== ENTRIES PROVIDED ==
- Opening Delimiter -

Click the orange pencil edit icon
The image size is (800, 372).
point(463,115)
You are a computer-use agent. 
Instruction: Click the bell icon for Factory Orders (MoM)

- Closing Delimiter -
- Opening Delimiter -

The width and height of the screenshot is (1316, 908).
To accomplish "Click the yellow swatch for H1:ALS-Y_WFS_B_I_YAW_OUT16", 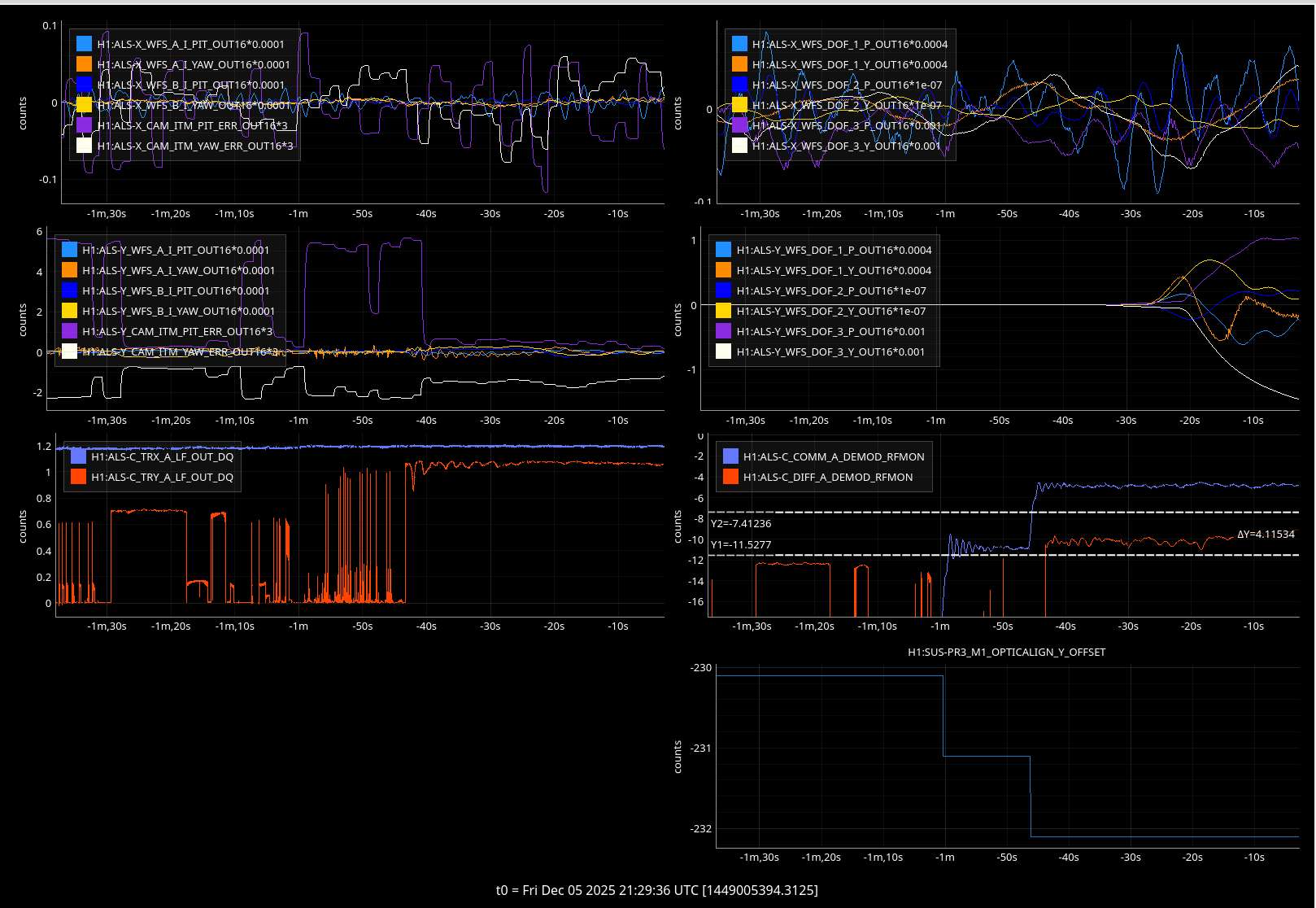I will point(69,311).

- Closing Delimiter -
- Opening Delimiter -

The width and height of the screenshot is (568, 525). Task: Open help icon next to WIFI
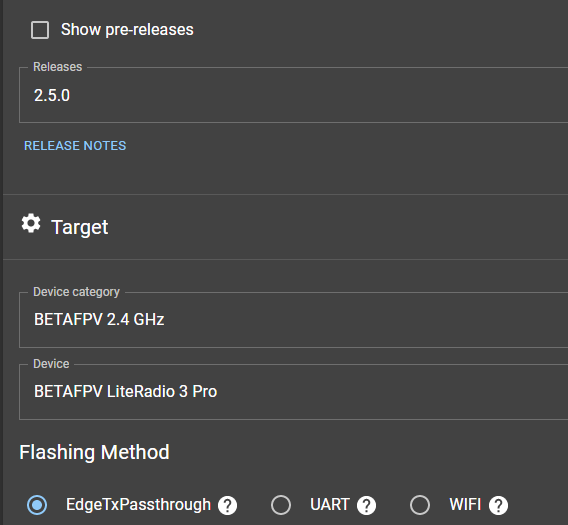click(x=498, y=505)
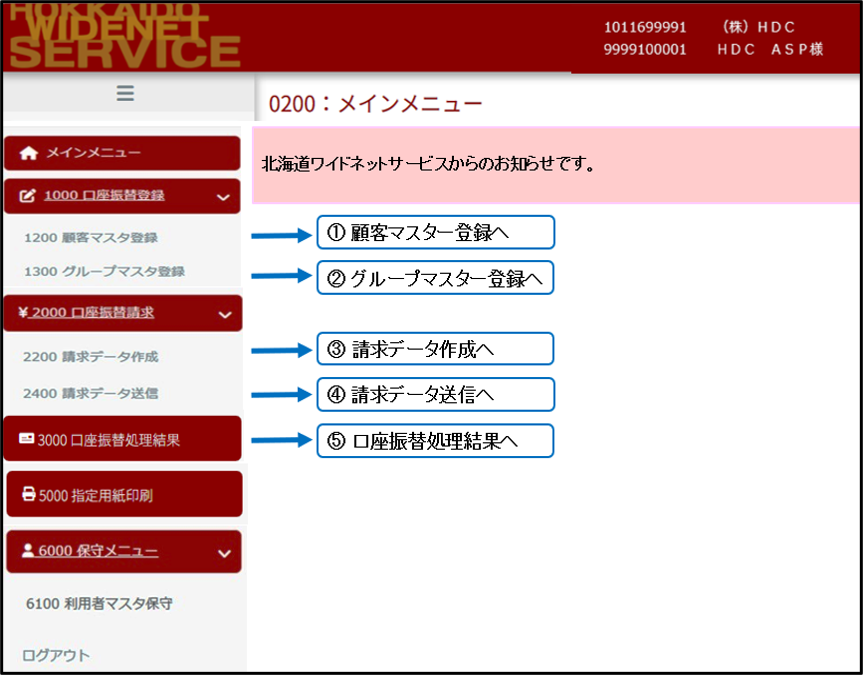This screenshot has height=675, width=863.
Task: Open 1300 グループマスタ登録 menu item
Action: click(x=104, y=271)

- Closing Delimiter -

All that is wanted is a faithful reproduction of the line above with "You are a computer-use agent.", the line with "Instruction: Click the", and every line in between.

== EXERCISE RESPONSE ==
You are a computer-use agent. 
Instruction: Click the bell icon for Factory Orders (MoM)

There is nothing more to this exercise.